Será no Sintrasaúde, Avenida Ana Costa, 70, Vila Mathias, dando sequência à reunião dos professores, sexta-feira passada (24), na sede do Sindest, sobre o piso do magistério.
A reunião agora será com diretores, assistentes, coordenadores, supervisores e orientadores, a maioria mulheres, apesar dos substantivos masculinos que designam as funções.
Ampliar o debate
O presidente do sindicato, Fábio Pimentel, diz que a finalidade das reuniões é ampliar o debate sobre o piso do magistério, com foco na equidade para o segmento.
Os docentes têm se reunido para reivindicar ao prefeito Rogério Santos (PSDB) e a secretários municipais que agilizem o envio do projeto de lei do piso à câmara.
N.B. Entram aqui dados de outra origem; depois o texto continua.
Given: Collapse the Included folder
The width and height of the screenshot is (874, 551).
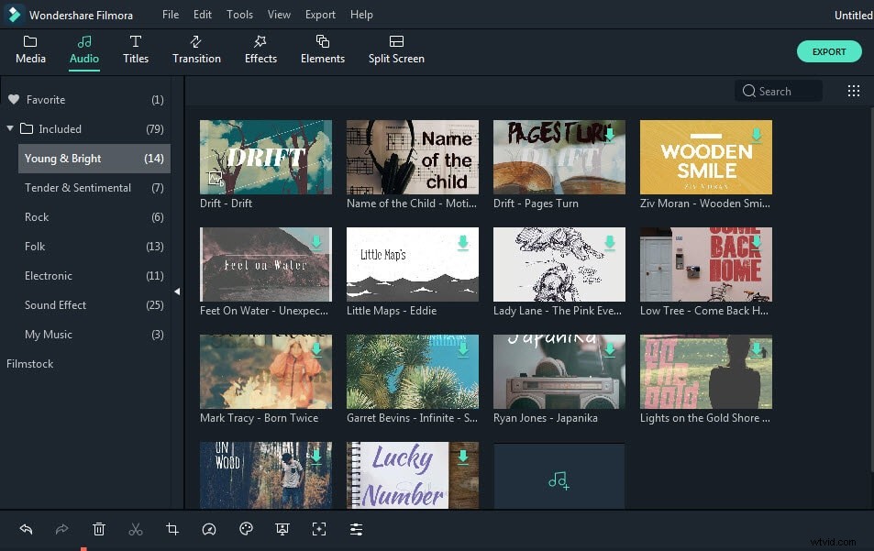Looking at the screenshot, I should point(11,128).
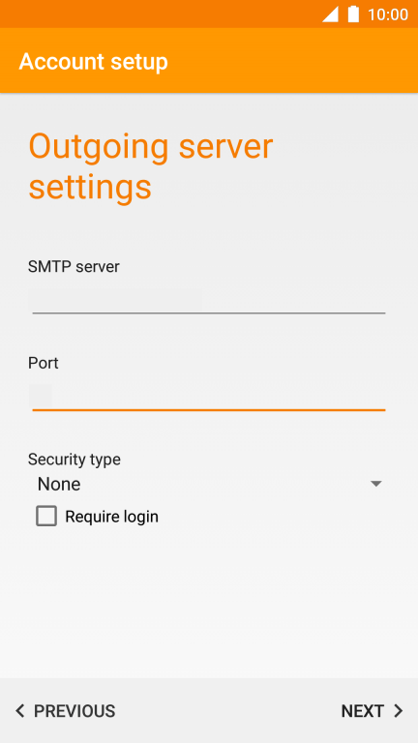Continue with the NEXT button
The image size is (418, 743).
pos(373,711)
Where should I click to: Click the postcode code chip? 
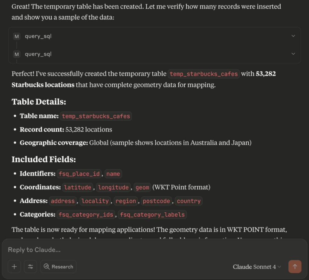[156, 201]
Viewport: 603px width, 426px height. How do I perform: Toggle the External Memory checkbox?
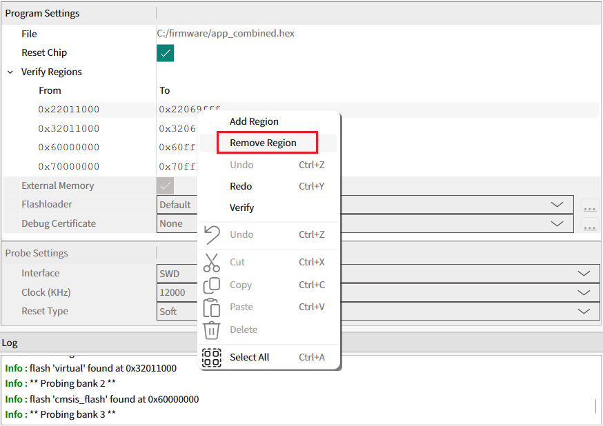tap(166, 185)
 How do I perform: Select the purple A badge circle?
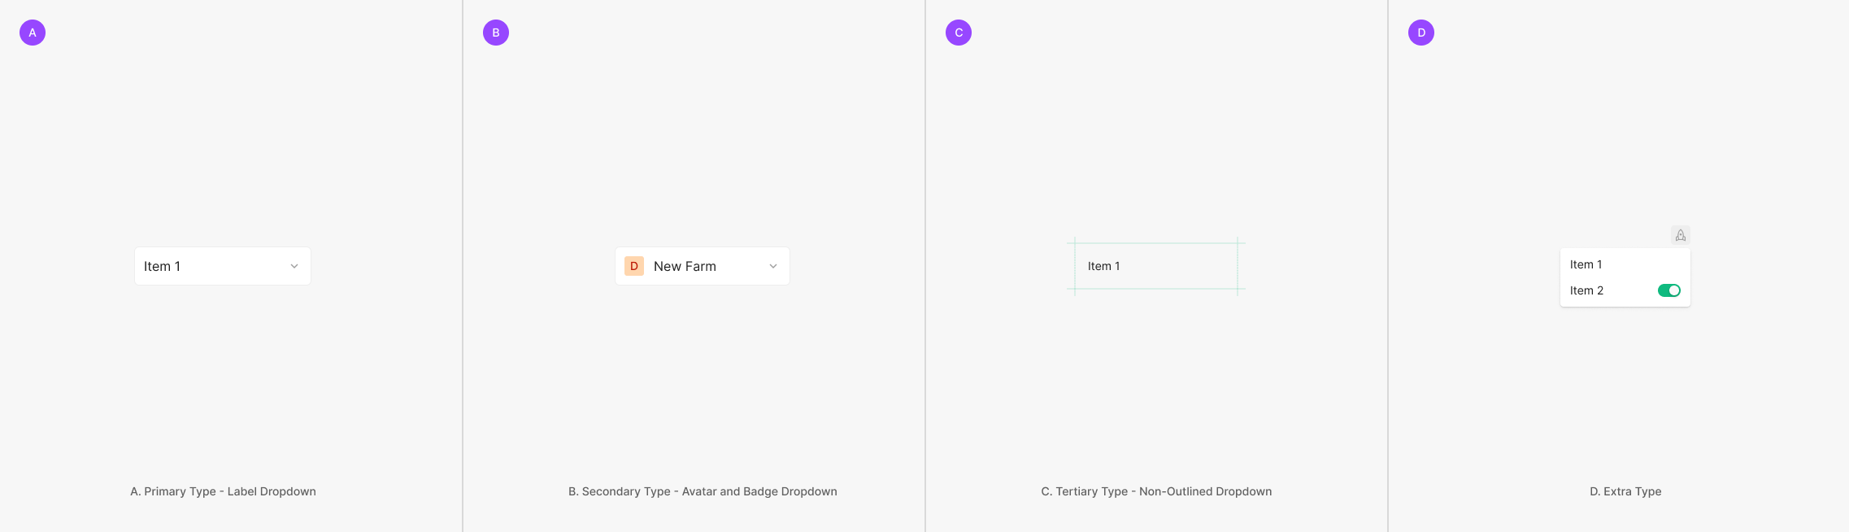[x=33, y=33]
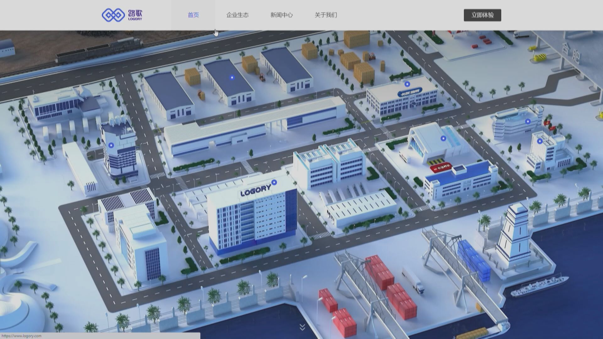Open the 新闻中心 dropdown in the navbar
603x339 pixels.
click(282, 15)
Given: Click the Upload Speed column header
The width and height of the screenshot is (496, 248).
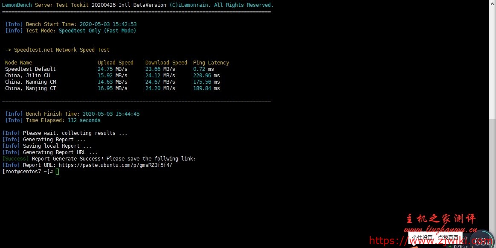Looking at the screenshot, I should 115,63.

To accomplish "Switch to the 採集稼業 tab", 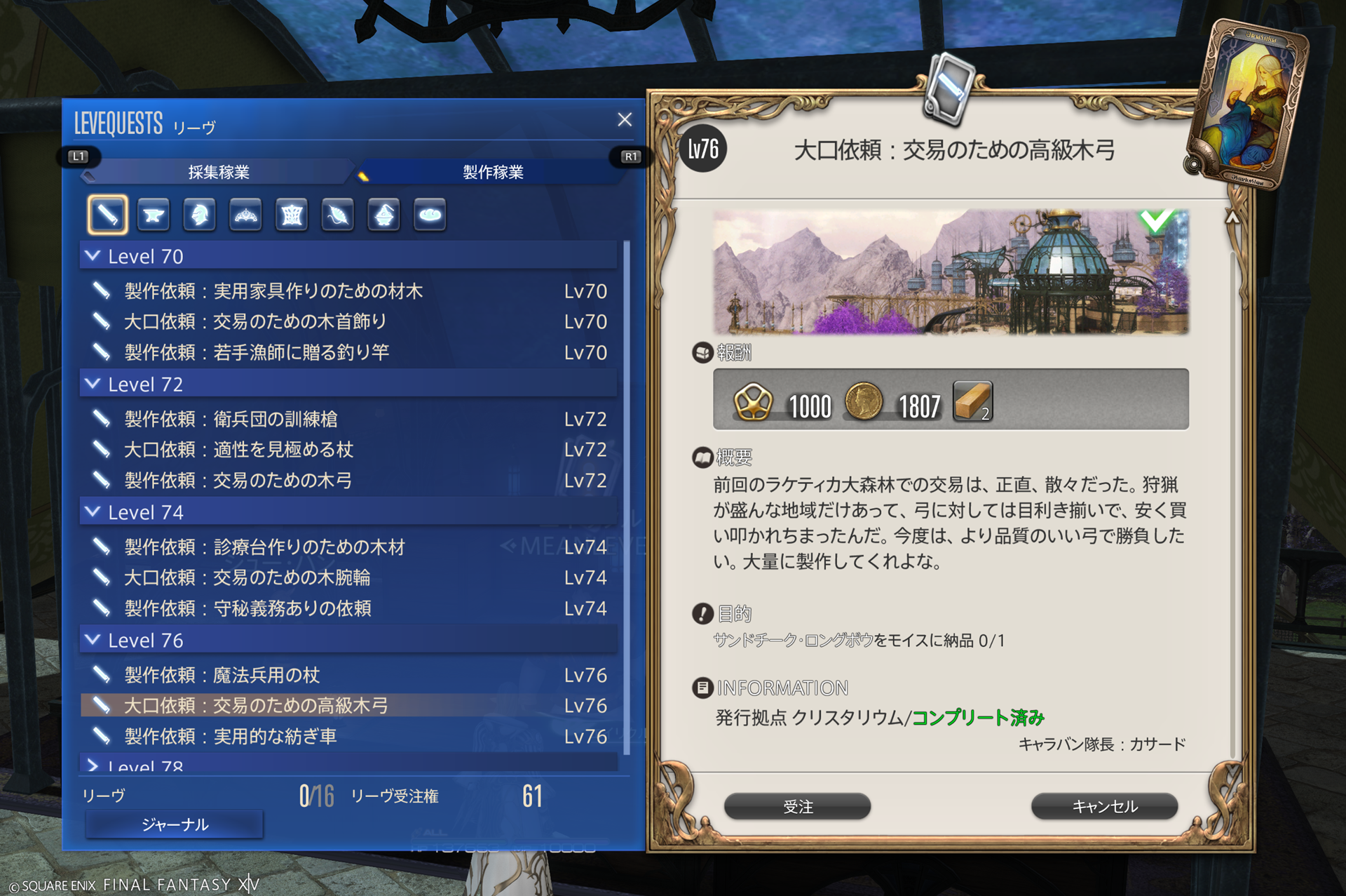I will (219, 172).
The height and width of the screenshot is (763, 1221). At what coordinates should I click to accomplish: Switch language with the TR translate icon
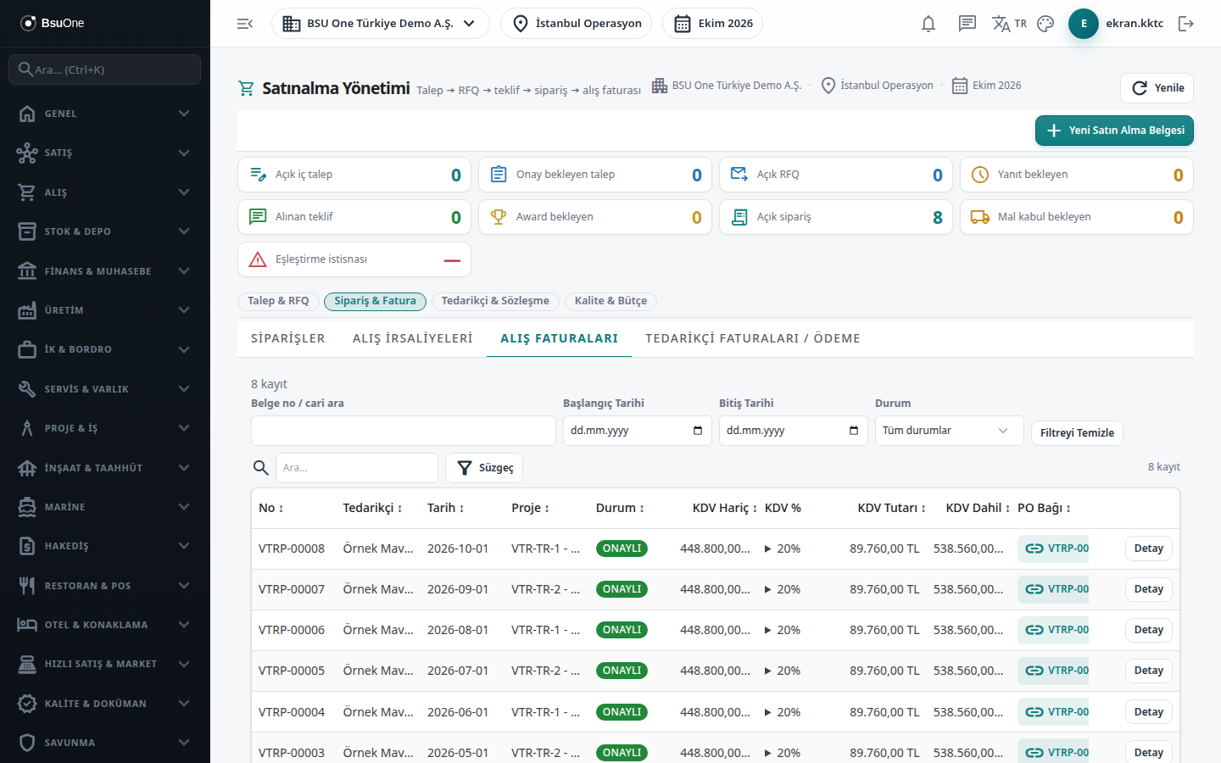point(1009,24)
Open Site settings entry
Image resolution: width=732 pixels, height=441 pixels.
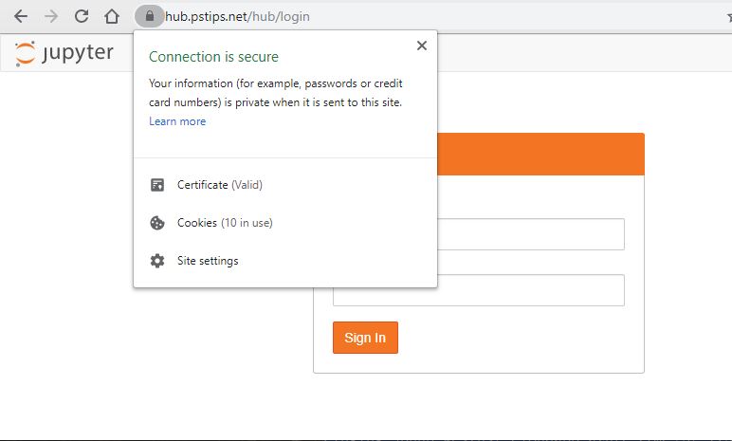208,261

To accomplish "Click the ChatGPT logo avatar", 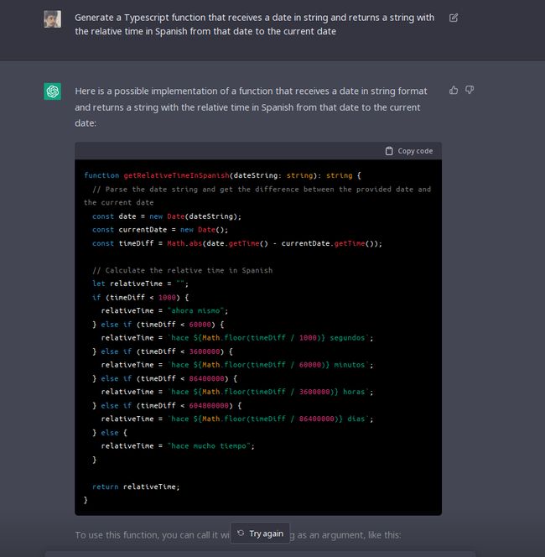I will click(53, 91).
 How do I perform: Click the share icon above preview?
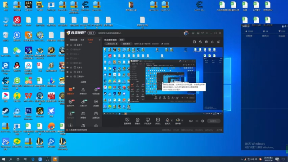[218, 42]
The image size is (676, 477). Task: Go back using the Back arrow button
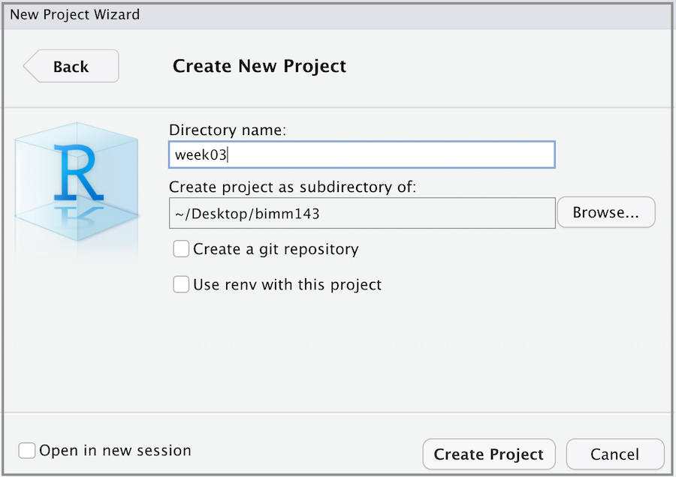(71, 66)
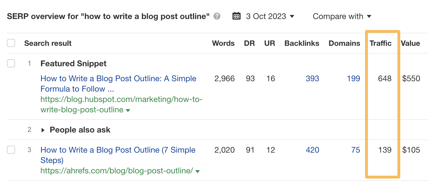Click the DR column header
The image size is (428, 182).
tap(250, 43)
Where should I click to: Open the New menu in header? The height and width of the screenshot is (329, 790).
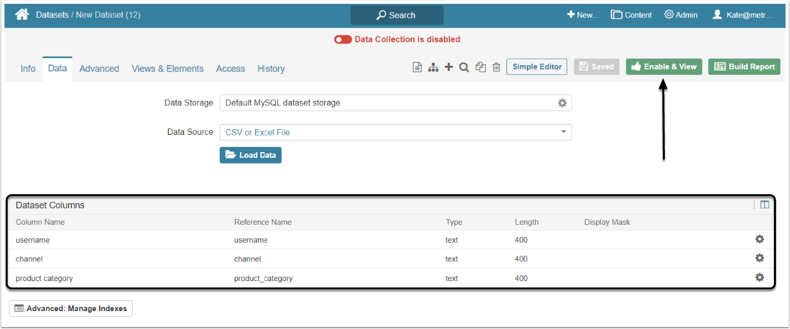coord(582,15)
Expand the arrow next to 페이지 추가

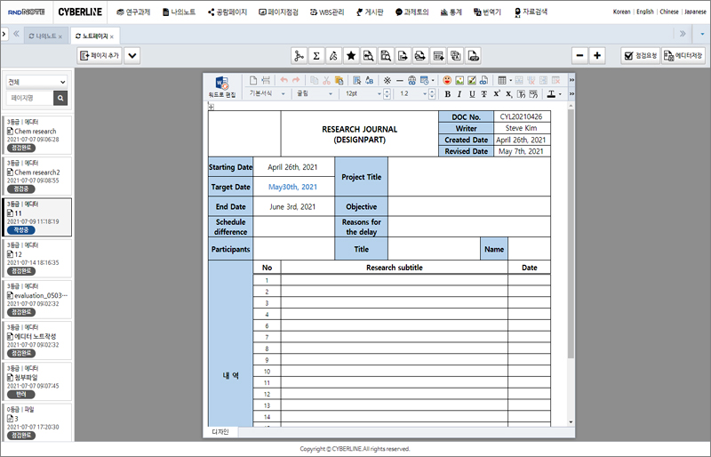click(x=132, y=55)
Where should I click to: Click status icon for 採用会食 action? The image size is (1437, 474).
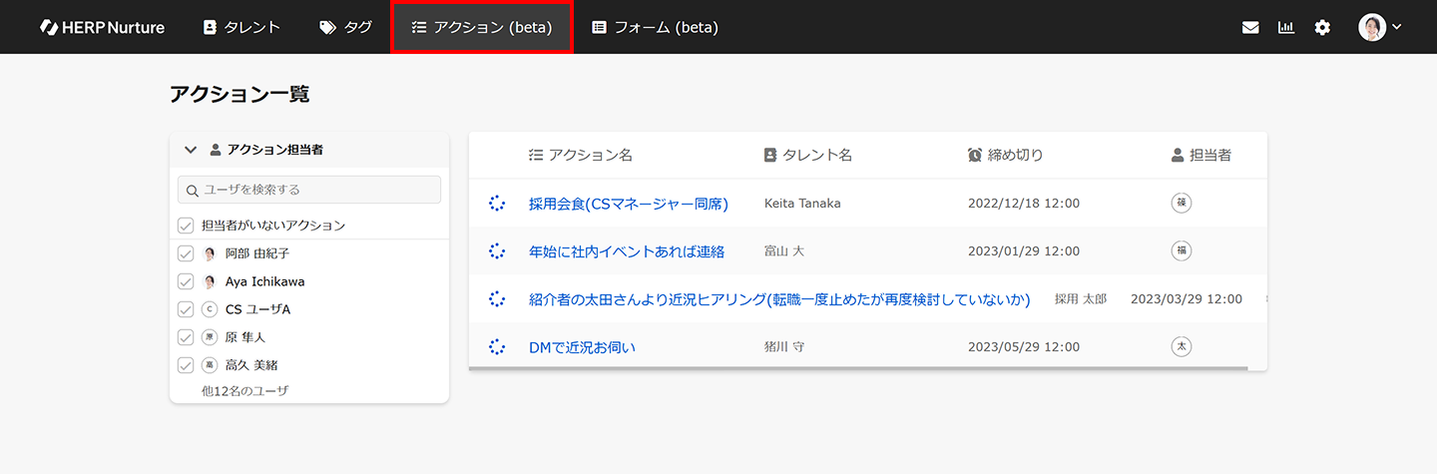click(x=497, y=204)
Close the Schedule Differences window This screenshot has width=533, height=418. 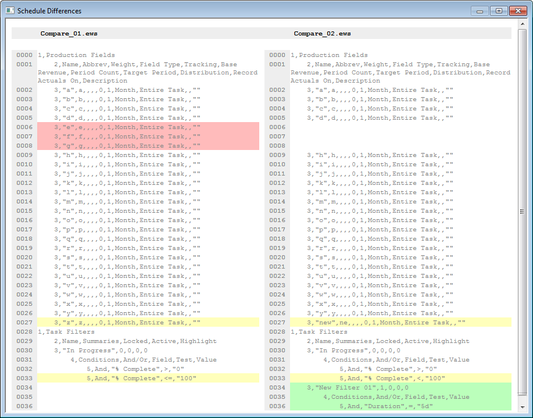[x=516, y=10]
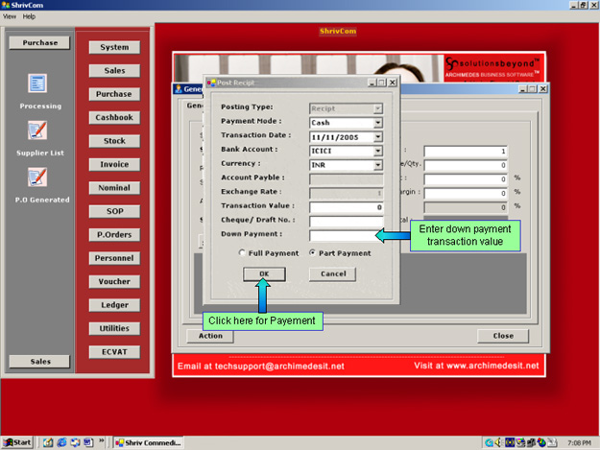Open the Supplier List icon
Viewport: 600px width, 450px height.
38,130
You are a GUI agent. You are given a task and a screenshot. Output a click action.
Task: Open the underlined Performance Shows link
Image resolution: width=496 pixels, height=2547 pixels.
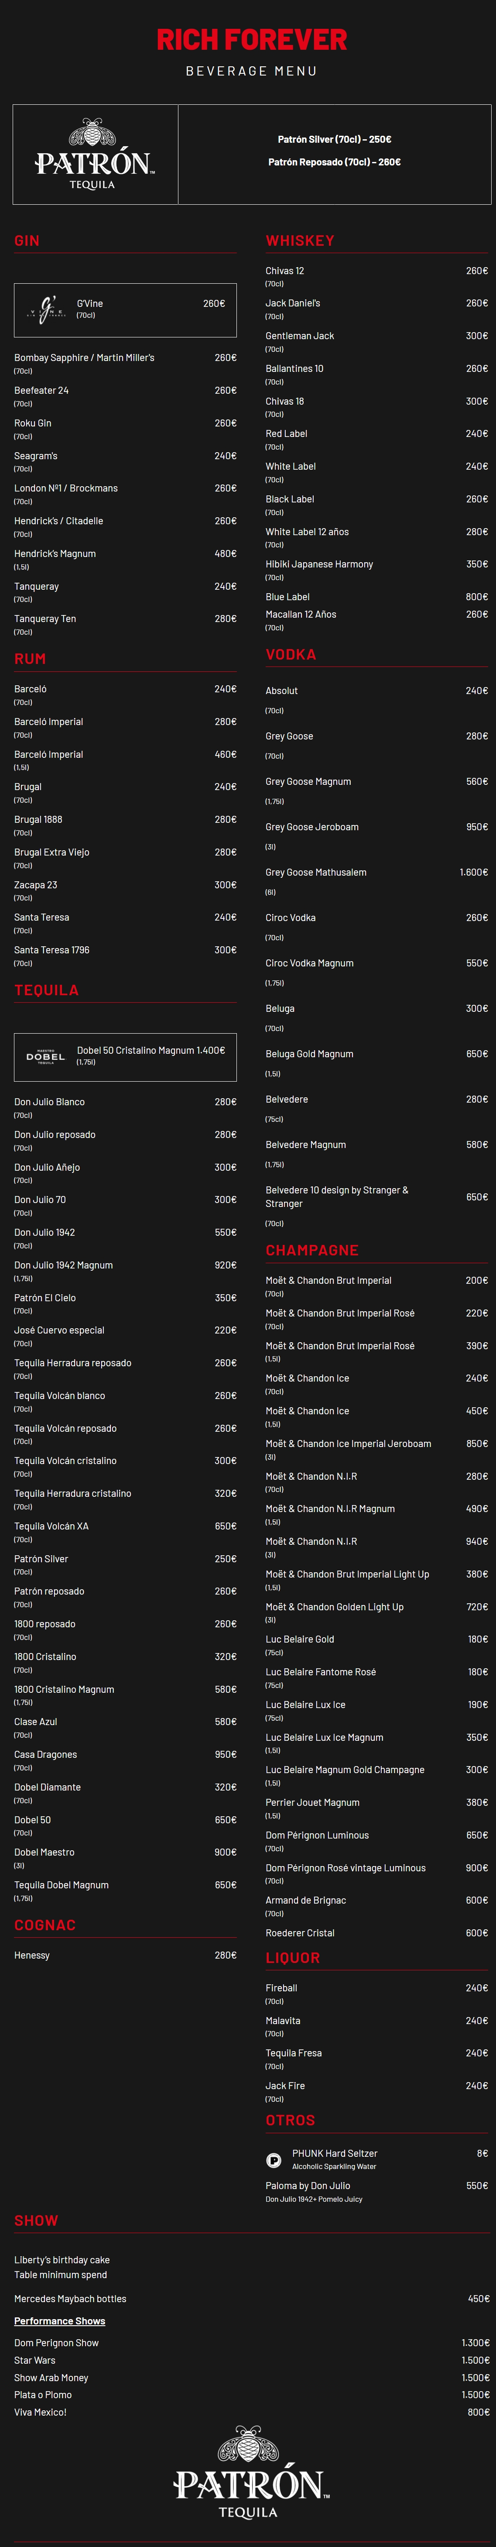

O sindicato enviou anteprojeto ao executivo, com base em estudos da sua comissão de educação, após ter conseguido que a prefeitura retirasse do legislativo um projeto que não contemplava os professores.
Gestão e finanças
O diretor de comunicação do Sindest, Daniel Gomes, diz que “tem sido ótima a resposta dos profissionais de educação às convocações para organização e mobilização”.
As diretoras do sindicato e professoras Elaine Rodrigues, Lenina Bento e Izilda Guimarães têm participação ativa no movimento, assim como Daniel e a supervisora de ensino aposentada Lúcia Fidalgo.
Na quarta-feira (29), os sindicalistas e Lúcia estiveram na secretária de finanças e gestão da prefeitura, conversando sobre o envio do novo projeto para apreciação e votação dos vereadores.